■ **Exercice proposé A**
Relevez dans le texte sur la gratuité des transports publics toutes les destinations des nouvelles lignes de tramway prévues à Luxembourg-Ville.
■ **Exercice proposé B**
D'après le texte sur la gratuité des transports publics, quelle enquête nationale sera menée dans les prochains mois ?
■ **Exercice proposé C**
Poursuivez le texte sur la gratuité des transports publics à partir de sa dernière phrase.

■ **Source**
☆ ☆ ☆
Outre l’aspect économique pour les usagers, la gratuité s’inscrit dans une stratégie de transition vers une mobilité plus respectueuse de l’environnement. En incitant les résidents, travailleurs transfrontaliers et touristes à privilégier les transports publics, le gouvernement espère réduire la congestion automobile et limiter les émissions polluantes.
De nombreux projets sur les rails
Consciente que la gratuité ne suffit pas à elle seule pour encourager un changement des habitudes, la ministre de la Mobilité et des Travaux publics, Yuriko Backes, insiste sur l’importance des investissements continus.
« Cinq ans après son lancement, la gratuité des transports publics a prouvé qu’elle était bien plus qu’un symbole : c’est une mesure concrète qui améliore la qualité de vie des habitants, elle est un facteur d’attractivité et renforce notre engagement en faveur d’une mobilité durable et inclusive. Nous continuerons à investir pour rendre nos infrastructures toujours plus performantes. »
Yuriko Backes, ministre de la Mobilité et des Travaux publics
Plusieurs projets sont en cours, notamment l’extension du tramway à Luxembourg-Ville avec de nouvelles lignes vers Hollerich, la route d’Arlon et la route d’Esch. Le réseau ferroviaire continue de se développer avec une augmentation de capacité et des fréquences accrues. Les infrastructures routières et les pôles d’échanges sont modernisés pour faciliter l’intermodalité. Par ailleurs, le Wi-Fi sera progressivement déployé dans les transports publics et un meilleur système d’information en temps réel est prévu pour optimiser les trajets des voyageurs.
En complément, l’enquête nationale Luxmobil 2025 sera menée dans les prochains mois pour mieux comprendre les habitudes de mobilité afin d’affiner les politiques publiques et d’adapter les infrastructures aux besoins réels des usagers.
Le STATEC nuance
Si le ministère met en avant les progrès réalisés, le STATEC adopte un regard plus mesuré sur les effets réels de la gratuité. Les données montrent que, malgré une offre de transport en commun en amélioration, les transports publics peinent à intégrer les habitudes de déplacement.
☆ ☆ ☆
■ **Données fournies**
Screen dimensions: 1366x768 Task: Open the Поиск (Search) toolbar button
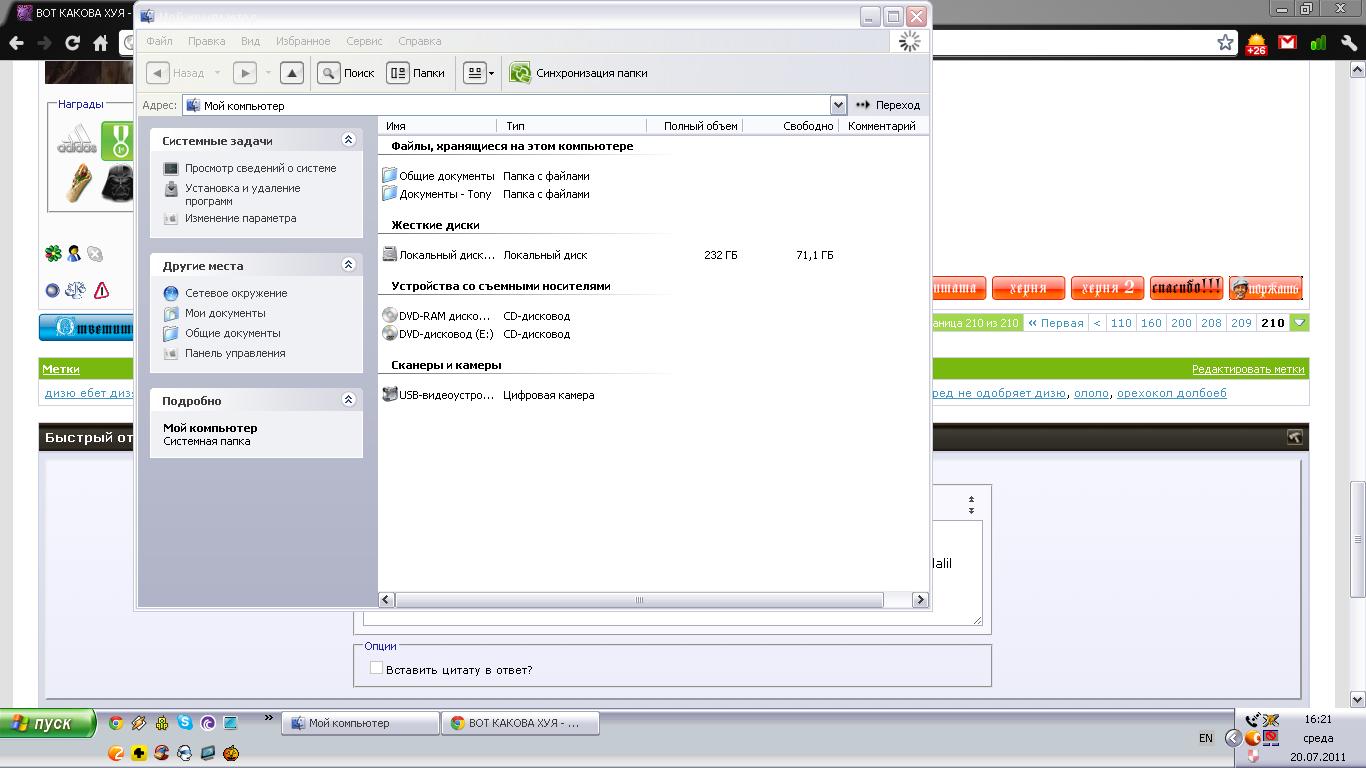coord(346,73)
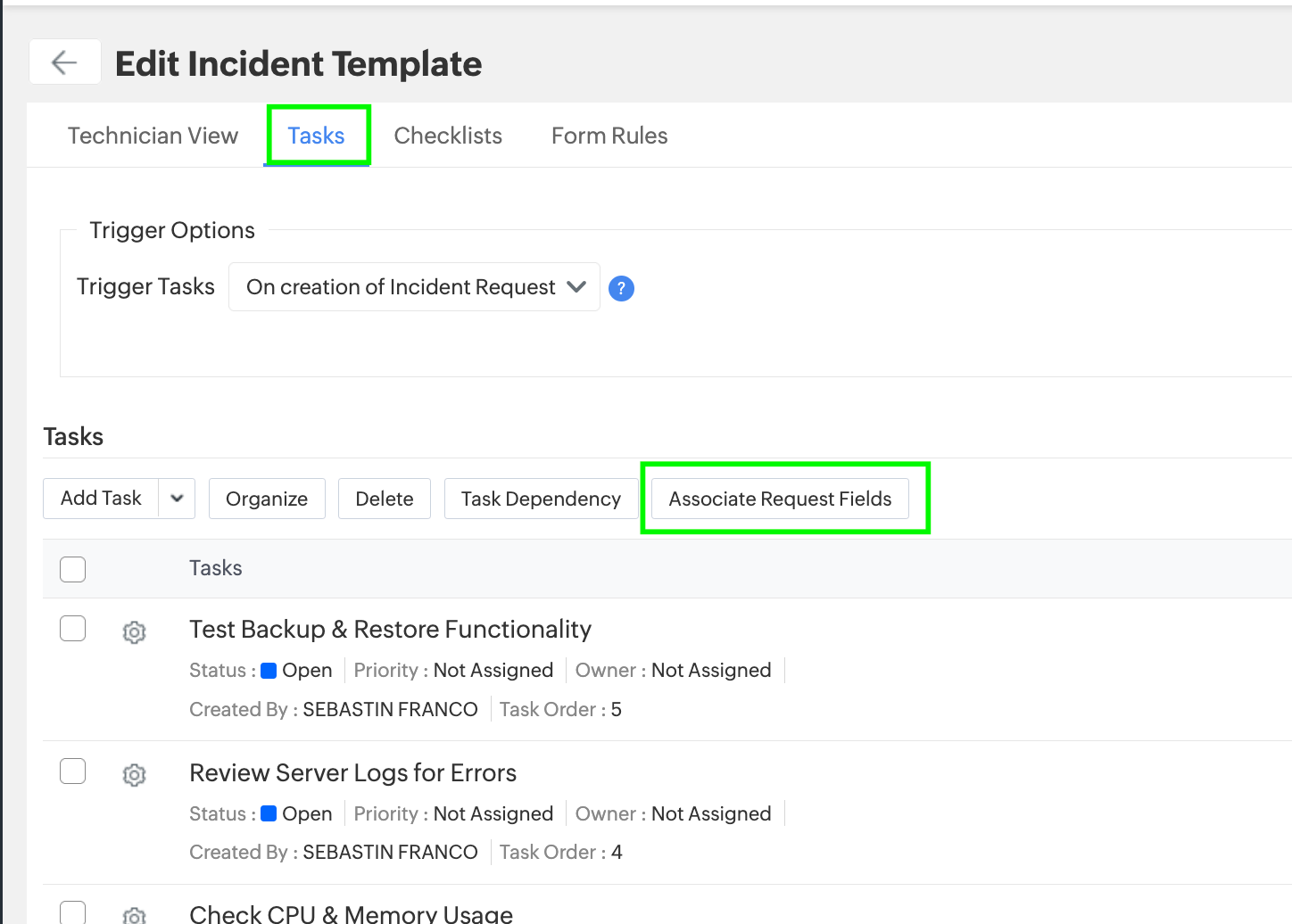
☆ ☆ ☆
■ **Réponse attendue A**
Hollerich, la route d'Arlon, la route d'Esch

■ **Réponse attendue B**
L'enquête nationale Luxmobil 2025.

■ **Réponse attendue C**
Le Luxembourg affiche l’un des taux de possession automobile les plus élevés d’Europe, avec 678 voitures pour 1.000 habitants selon Eurostat. En 2021, près de 67 % des actifs utilisaient la voiture pour aller travailler, un chiffre qui inclut conducteurs et passagers. À titre de comparaison, les transports en commun ne représentaient que 17,6 % des déplacements domicile-travail.
L’analyse des déplacements montre une évolution contrastée selon les régions. À Luxembourg-Ville, la part de l’automobile a fortement chuté entre 2011 et 2021, passant de 54 % à 37 %, un niveau comparable à celui de Paris.
Cette baisse s’explique par une offre de transport améliorée et une densification de la population.
Dans le nord du pays et près des frontières, la voiture reste incontournable, notamment dans des communes comme Troisvierges ou Kiischpelt, où l’éloignement des transports en commun rend leur utilisation plus difficile. L’intermodalité progresse lentement, avec moins de 20 % des actifs combinant plusieurs modes de transport. Parmi eux, le bus est le plus utilisé, suivi de la marche et du train.
Un élément clé expliquant la persistance de la voiture est la durée des trajets. En moyenne, un trajet en voiture vers l’agglomération-centre dure 41,5 minutes, contre 59,7 minutes en transports en commun. Depuis les zones périphériques, l’écart peut être encore plus important, rendant la voiture plus compétitive malgré la congestion. De plus, certaines infrastructures, notamment en milieu rural ou dans les zones frontalières, ne permettent pas toujours une connexion rapide et efficace avec les transports publics, ce qui limite leur attractivité pour une partie de la population.
Les statistiques du STATEC révèlent que certains groupes sociaux utilisent davantage la voiture que d’autres. L’automobile est privilégiée par les hommes, les couples avec ou sans enfants, les personnes nées au Luxembourg et les travailleurs de l’administration publique ou du commerce. À l’inverse, les transports en commun et les modes doux sont principalement utilisés par des actifs nés à l’étranger, des habitants de la capitale ou des villes moyennes, des travailleurs des secteurs de la finance et des sciences, ainsi que des personnes célibataires ou vivant dans des ménages de petite taille.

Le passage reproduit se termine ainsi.